Why does the annihilation operator acting on the ground state in Quantum Field Theory gives a zero?

Question

One of the main motivations for Quantum Field Theory after Dirac Equation is that the Dirac equation predicts negative energy states which leads to the ground state being unbounded which ultimately leads to the sea of negative energy electrons. It is said that the field theoretic approach cures it of this problem.

But every QFT book I have seen often defines the ground state $|0\rangle$ as:

$$ a|0\rangle=0 $$

but I can't see the basis for this definition ?

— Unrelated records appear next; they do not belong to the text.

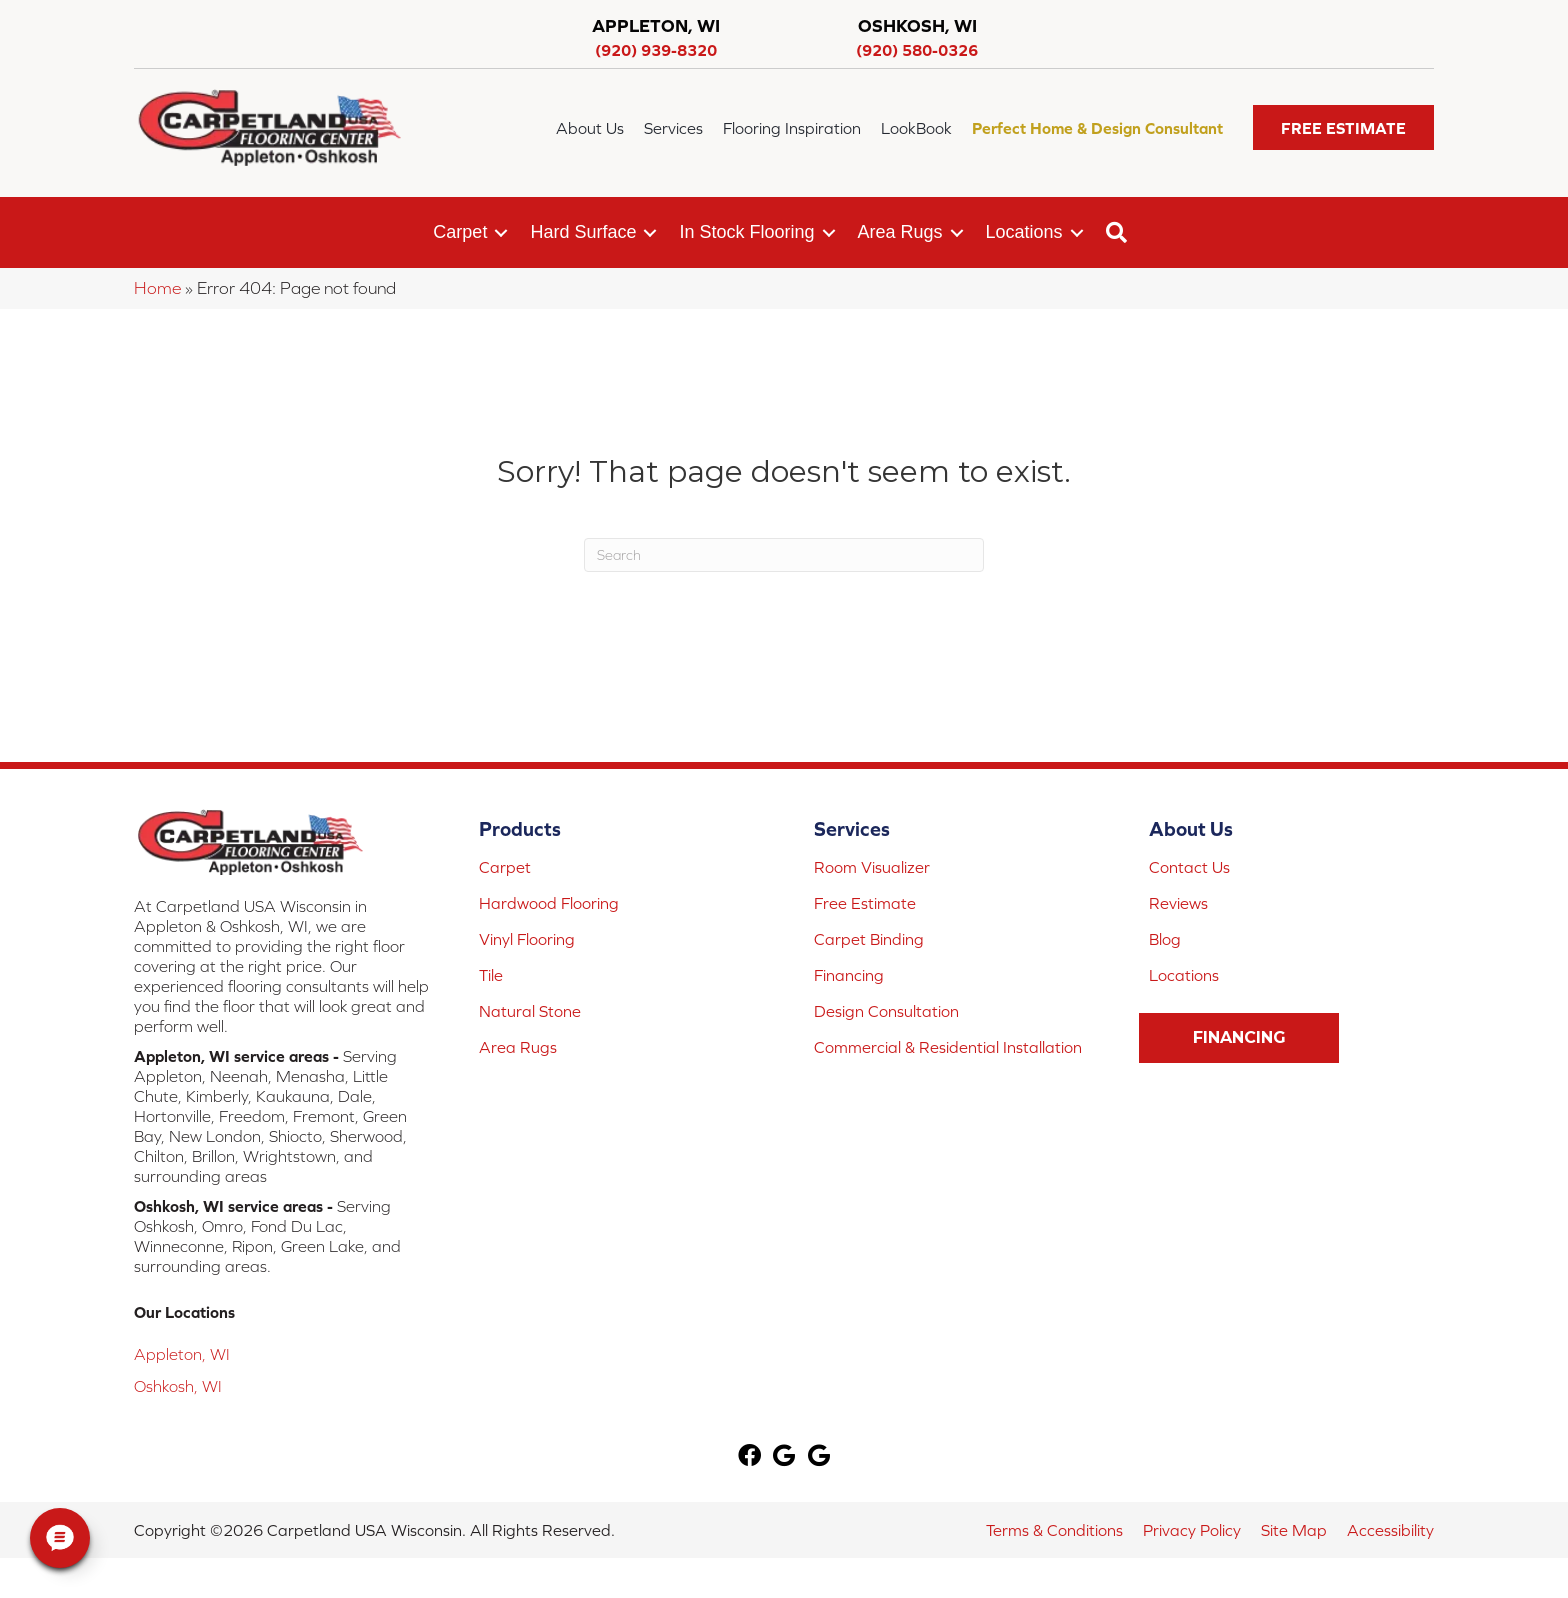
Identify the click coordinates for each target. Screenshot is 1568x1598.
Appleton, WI (182, 1354)
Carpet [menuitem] (460, 232)
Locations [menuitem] (1024, 232)
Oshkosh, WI (178, 1386)
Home (157, 288)
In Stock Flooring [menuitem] (746, 232)
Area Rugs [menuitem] (900, 232)
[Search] (784, 555)
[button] (1343, 127)
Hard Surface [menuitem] (583, 232)
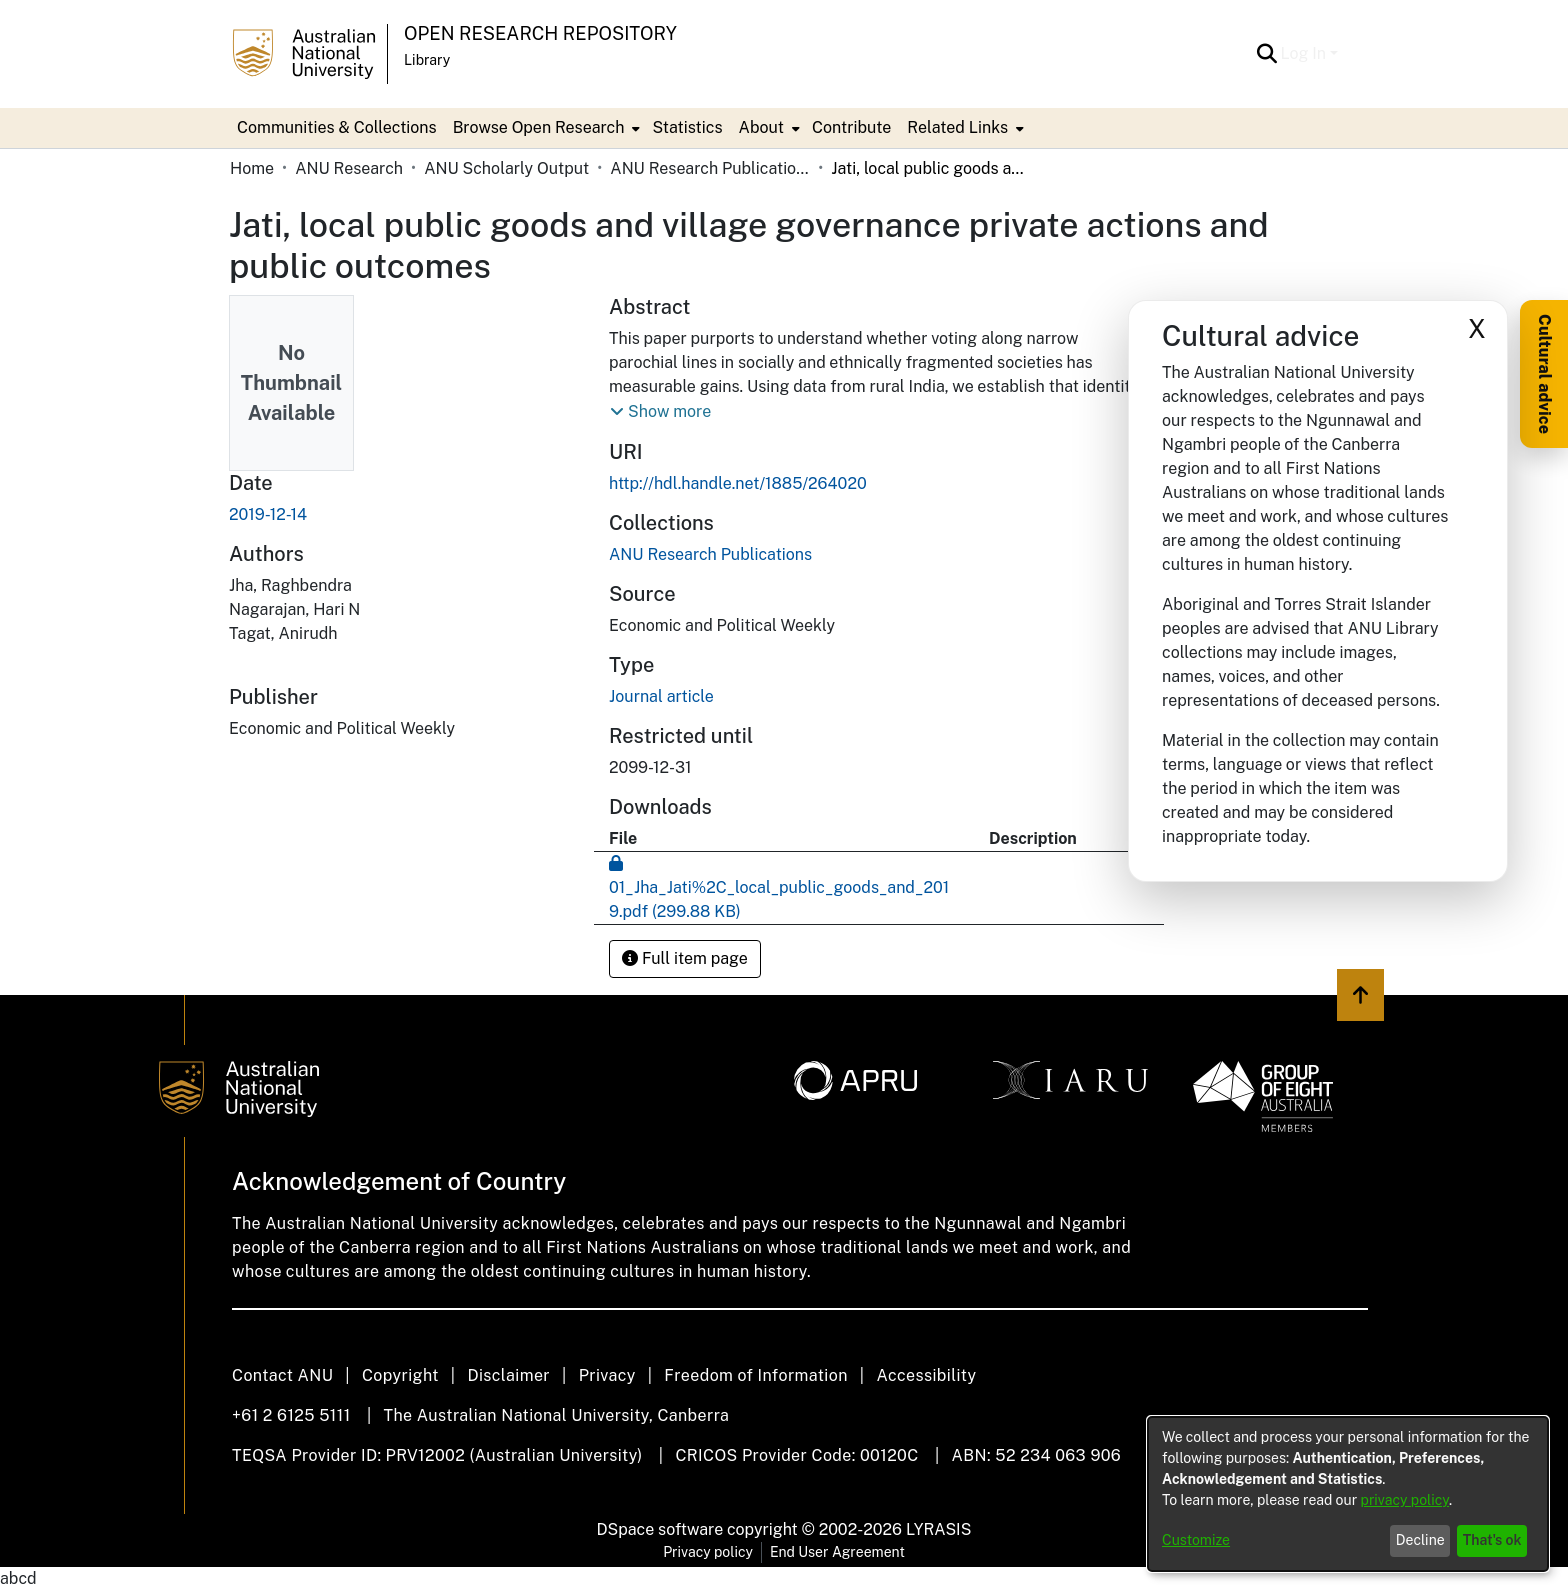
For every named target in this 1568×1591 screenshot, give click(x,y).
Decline (1420, 1540)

Of course, once I define the ground state as this it will automatically never lead to negative energy states? Why isn't this arbitrary? Why could I not do the same with Dirac Equation and define its ground state as such and hence remove all such negative energy states?

Answer 1

For the Klein Gordon equation, when we interpret it as being the equation for a wavefunction of a particle, we have the negative energy states as a solution.

This problem vanishes when we move to field theory and think of KG eqn as the differential equation for a classical field. Write the Hamiltonian for it and it is positive definite. Write the Hamiltonian in terms of ladder operators and require the condition that norm of the states must be positive. You will see that the eignevalues of the number operator must be positive. Hence, the problem for -ve energy states is solved for KG by interpreting it as the equation for a field.

The Dirac equation, in a sense is already a quantum field and the negative energy states thus, cannot be eliminated. Well, actually you can.

By the way, Majorana modified Dirac's equation to include only positive energy states. There is an article by Frank Wilczek of MIT on this topic.